Watch the wave 2 meander up towards the 78% retracement level of Dow9930. We may see the Dow bouncing off the 10K level in Sep and even Oct before the confluence of events and news upsets the fragile recovery.

Silicon Valley Tea Leaves; Get Ready for the Rebound!
 
A flurry of articles and activities show the growing optimism in the Valley. The WSJ had two articles, summmarized in Corante (the online WSJ requires paid subscription) as follows:

Bets are on again - Wall Street Journal (sub req)
The Wall Street Journal reports that the VC firms of Sand Hill Road are starting to poke around hot technology sectors for new deals. Investments in early-stage companies were up 43% in 2Q 2003, and rumors abound of start-up companies receiving multiple term sheets. As one VC explains, "If you look up, you only see scarred pines, devastation and you miss the point. If you look down, there's a profusion of damned near everything growing out of the ground." Seasoned investors note that a number of factors are responsible for the mini-turnaround in the VC industry, such as the stabilization of the IPO market for VC-backed firms.

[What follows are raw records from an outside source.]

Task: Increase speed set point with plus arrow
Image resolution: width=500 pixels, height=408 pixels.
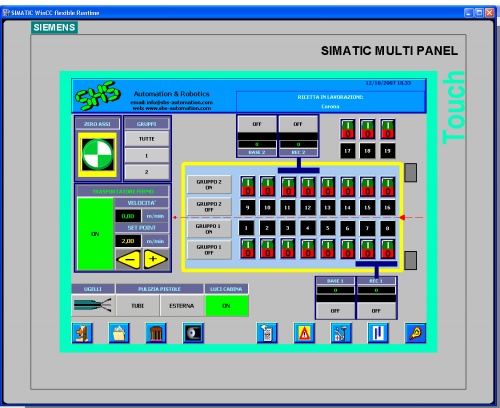Action: coord(155,259)
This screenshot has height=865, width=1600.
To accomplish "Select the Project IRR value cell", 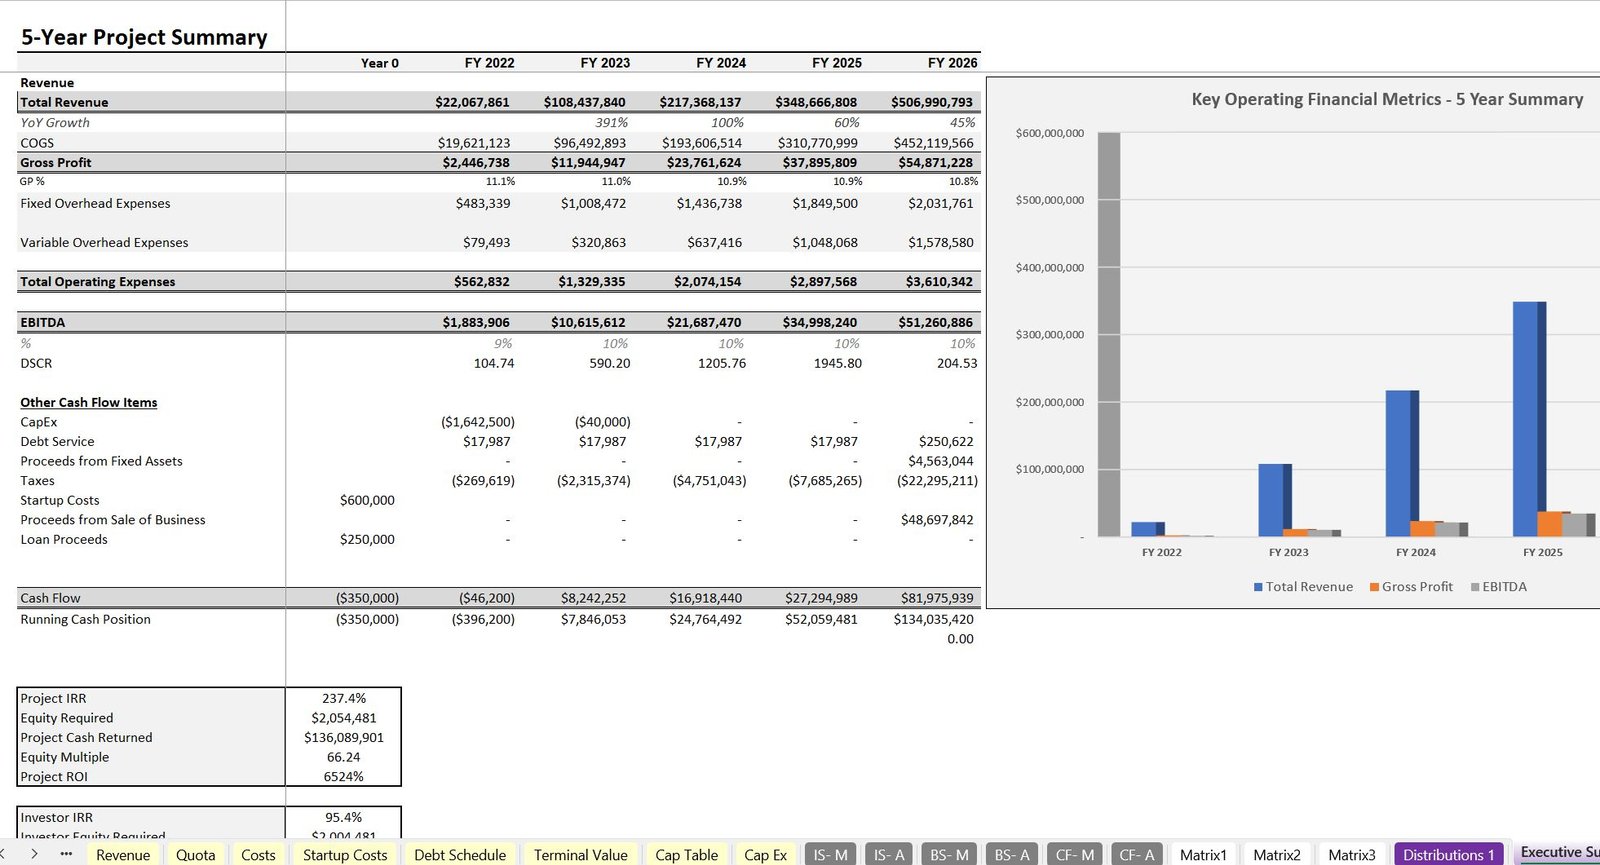I will (x=343, y=698).
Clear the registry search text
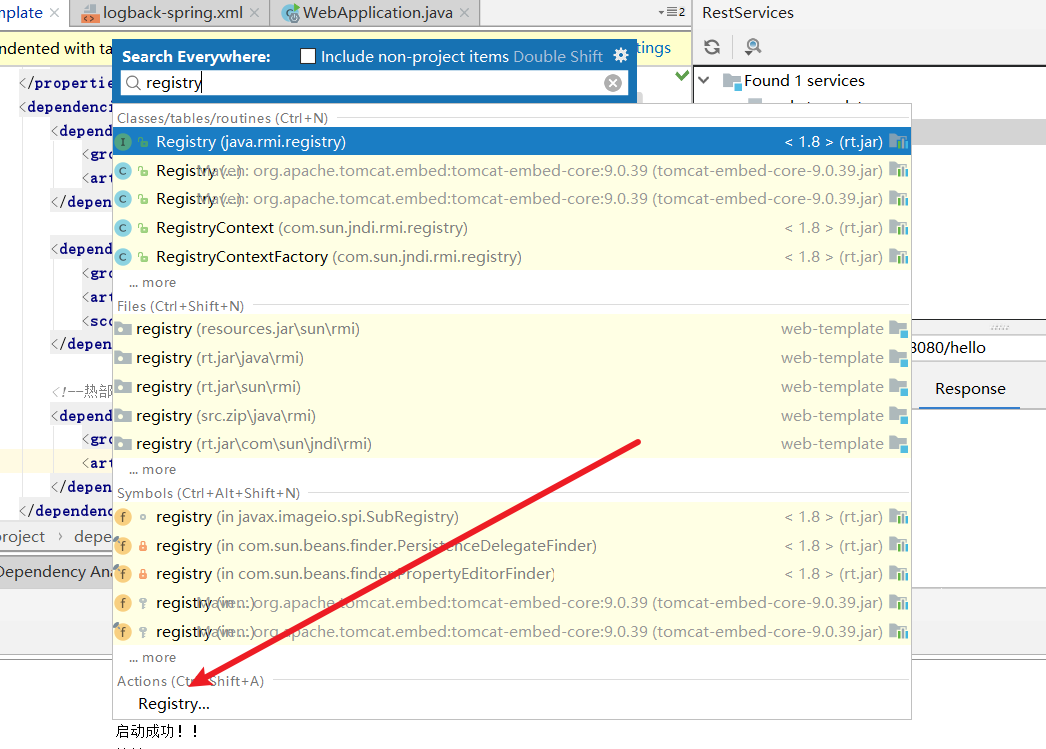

Now a seminar request comes across my desktop: "Get Ready for the Rebound! With the economy showing signs of life, smart companies are starting to make major strategic changes in order to best position themselves for the rebound. What should YOUR company be doing to get ahead in the next business cycle?"

From a ewave point of view, we are in a wave 2, and optimism reigns at the end of a wave 2. Anecodal evidence continues to point to VCs going back to business, valuations beginning to rise, etc. - all signs of a rebound in formation. What to believe? Best to watch the other signs of whether this is still a wave 2 with a downturn to follow, or the beginning of the next move up.